[CONSEGNA]: Disponi in un elenco numerato le righe che vanno da quella contenente "Expand the circle shape tool dropdown" fino a quella contenente "click(x=115, y=19)", entrambe incluse. Ometti le righe vuote.

[DATI RIPORTATI]:
※ ※ ※

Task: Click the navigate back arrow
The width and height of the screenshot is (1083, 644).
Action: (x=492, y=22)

※ ※ ※

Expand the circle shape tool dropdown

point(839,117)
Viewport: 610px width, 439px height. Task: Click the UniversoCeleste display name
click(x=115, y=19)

※ ※ ※

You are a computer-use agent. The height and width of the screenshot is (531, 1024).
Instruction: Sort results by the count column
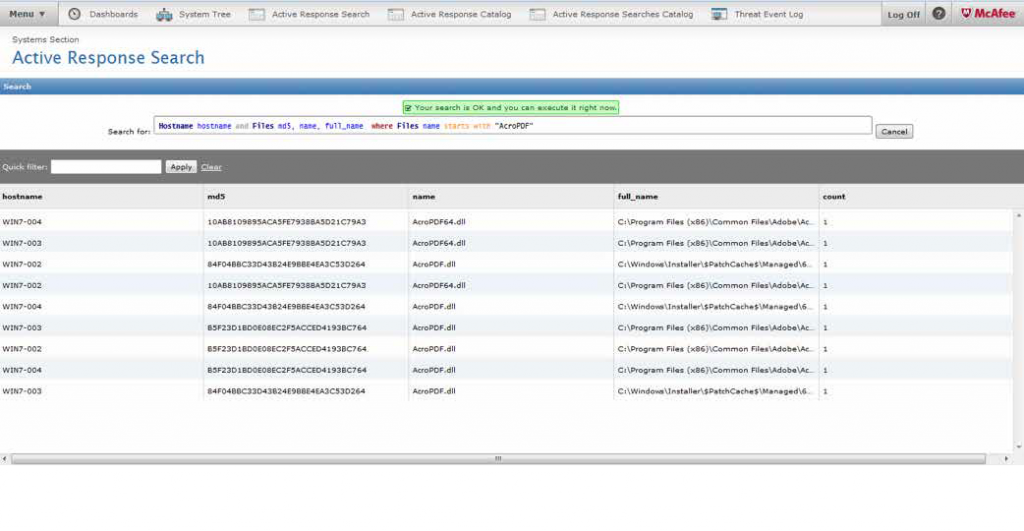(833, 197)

※ ※ ※

[RISULTATO]:
1. Expand the circle shape tool dropdown
2. point(839,117)
3. Viewport: 610px width, 439px height. Task: Click the UniversoCeleste display name
4. click(x=115, y=19)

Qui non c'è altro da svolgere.